Vegas, Day #42, Full of Smiles

Vital Jr formula

Now that we have been here for over 24 hours, we have noticed a huge change in Hannah’s personality.  She is just full of life now.  She smiles a lot at us, she cries when the nurses come in (like she used to cry when people she didn’t know well came close to her), and she actually sat and watched the entire 22+ minutes of Mickey Mouse Clubhouse — twice!

They brought down her pentobarb yesterday to the unit of 4 (not sure of the dosage, but we started the weaning process at 10).  She still has bouts of being miserable because of the withdrawals, but she gets quite a bit of benefit from Tylenol.   We are going to go down 1 unit every day of pentobarb until weaned off that.   Then I believe we start the Ativan wean and finally the nighttime chloral hydrate dose (which helps get her to sleep at night).

We stumbled upon a wonderful change in that Hannah has been dealing with a lot of gassy issues since we started feeding her via Gtube and even, to a lesser degree, before her hospitalization.   It got to the point that we had to vent her tummy with her Gtube after every feeding just to relieve the pressure (Mylicon only helped a bit).

So when we got to Vegas, they did not carry the formula that we had been using (Compleat Pediatric).  Instead, they started her on Vital Jr. nutrition, their Gtube formula (nonflavored).  Her gas has disappeared!!!  We have tried venting her a few times, and there is hardly a bubble to come out!  We know now that it was the previous formula that made her really gassy (the same one we used in her bottles before all this started).   Fortunately, we only have a small number of cans left here (that we will keep as an emergency), but I think this “stumbled upon” change has had a huge effect on her comfort level!

Hannah’s chorea movements are still improving.  She finally is no longer pulling out her hair.  Up until yesterday, her movements were such that her arms would flail to her hair, and she would grab on to it (because she likes to try and grab hold of things, especially our fingers).  But because she did not have control of her grasp reflex, she could not let go of her hair, so she would end up pulling out little clumps of hair when her movements were really bad.  Yesterday, I noticed when her hand went into her hair, she grabbed it, but she was able to let go before pulling it out.

So the only areas of concern we have to watch for are the withdrawal symptoms, which we can better control at home by keeping her busy by the kids and our extended family, her tachycardia (heart rate averages 150 to 160 when awake and napping, but drops down to about 110 when deep sleeping) related to her withdrawal and high metabolism, and getting her going on PT and OT to help her regain the strength and skills she has lost (which will be set up for home by Case Management).

Just a happy girl biding time in a hospital room, waiting to go home!

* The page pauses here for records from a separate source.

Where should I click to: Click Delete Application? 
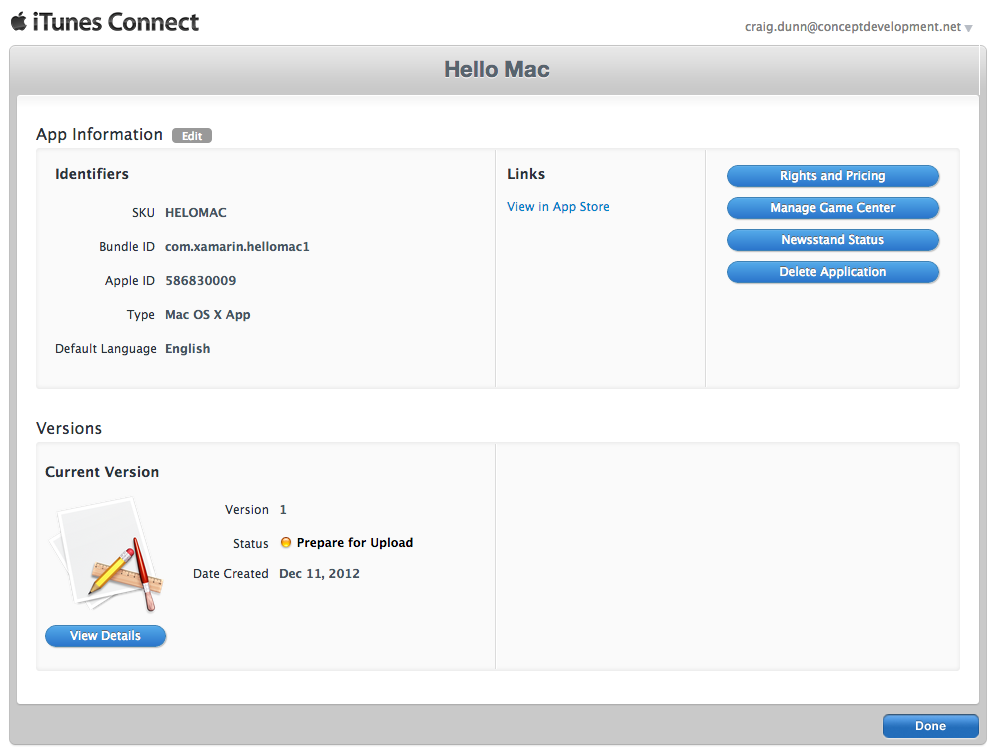coord(832,271)
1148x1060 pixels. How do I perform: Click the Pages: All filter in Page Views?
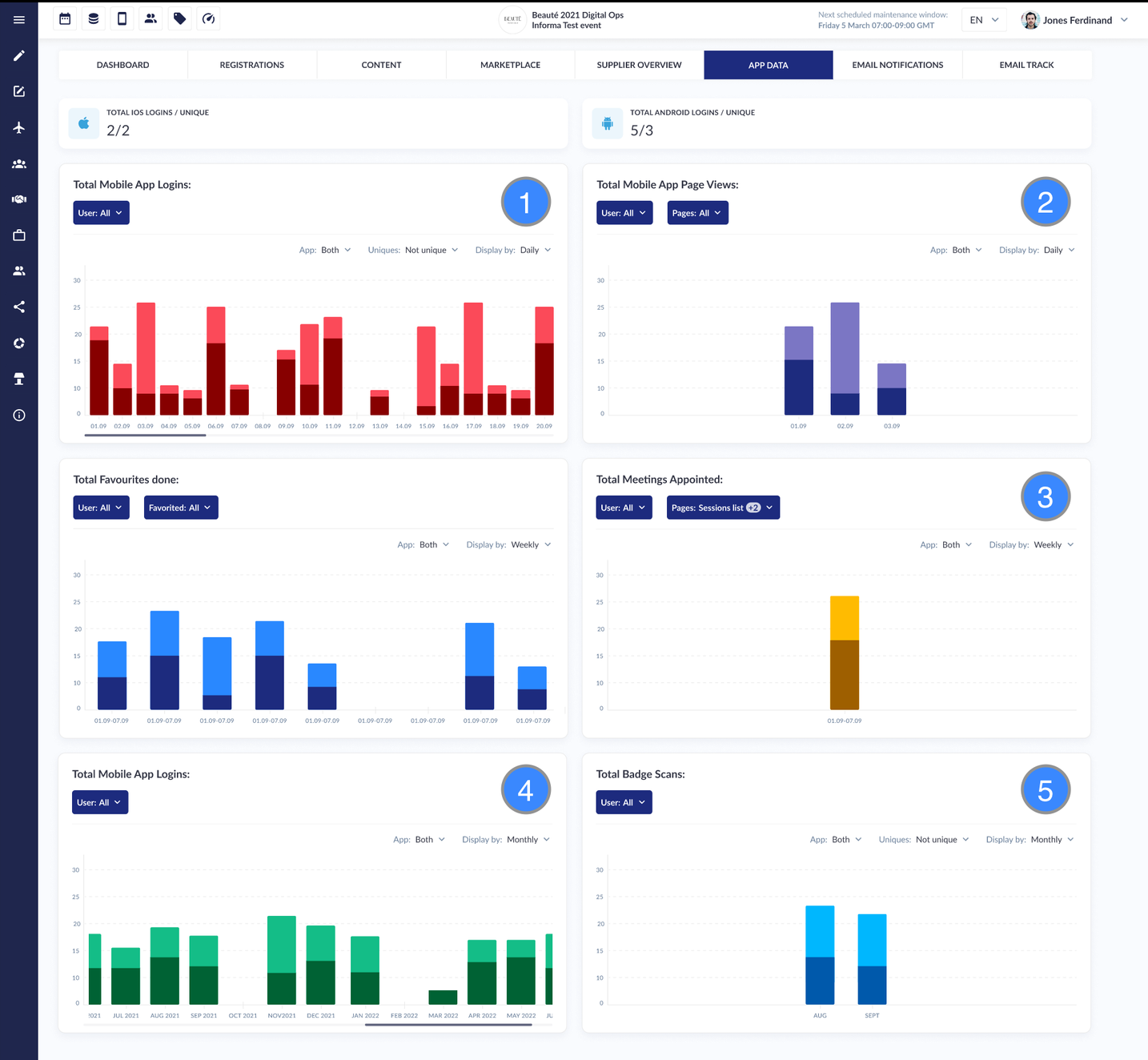698,213
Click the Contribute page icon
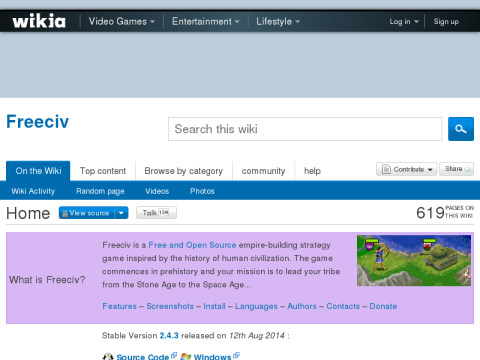The image size is (480, 360). (386, 169)
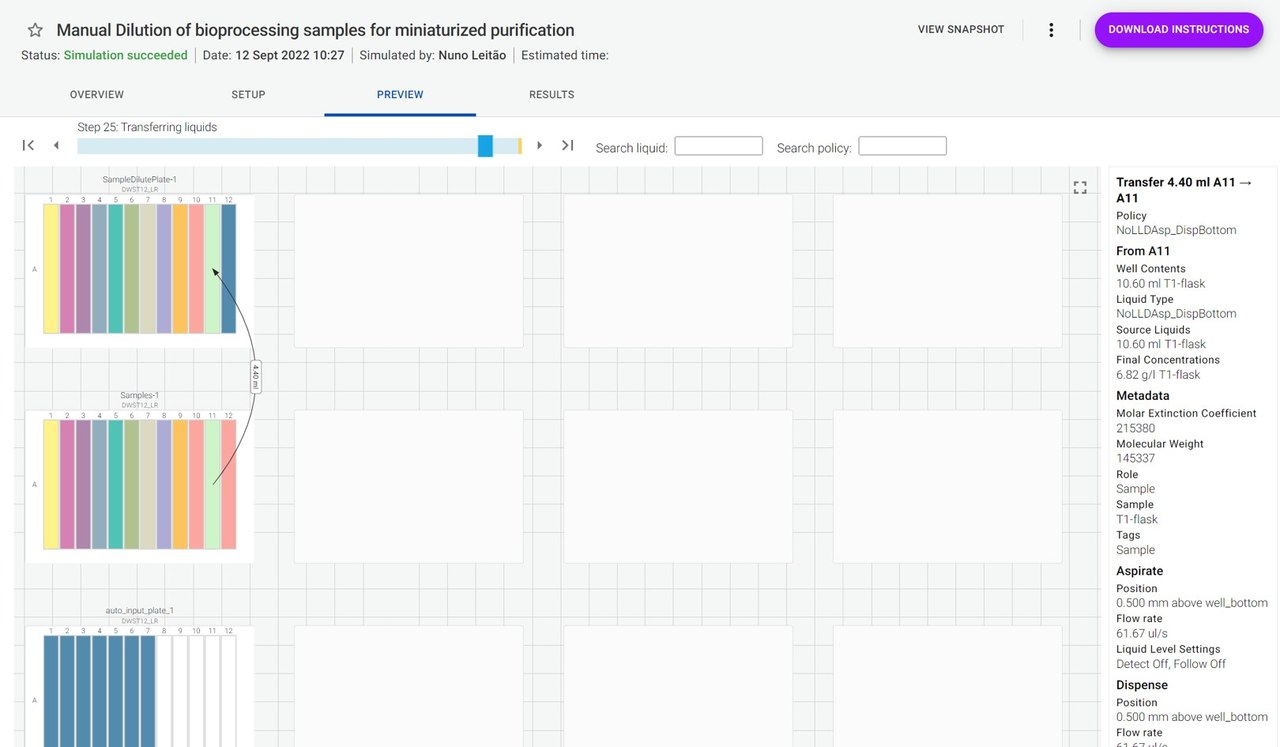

The amazing news is that they are talking about discharging her tomorrow or Tuesday at the latest (depending if everything can be organized in time for Monday)!   Everyone here feels that she will recovery more quickly being at home in a normal environment that being in a hospital bed, especially since she can be closely monitored with Home Health nurses and many followup visits to various doctors.  So, orders were being prepared all day today for medications, Home Health nursing, multiple specialist and pediatrician visits, and we will be working closely with the case management specialist on getting Hannah all the equipment we need to bring her home.

Hopefully, hopefully, hopefully, we can bring our baby home!!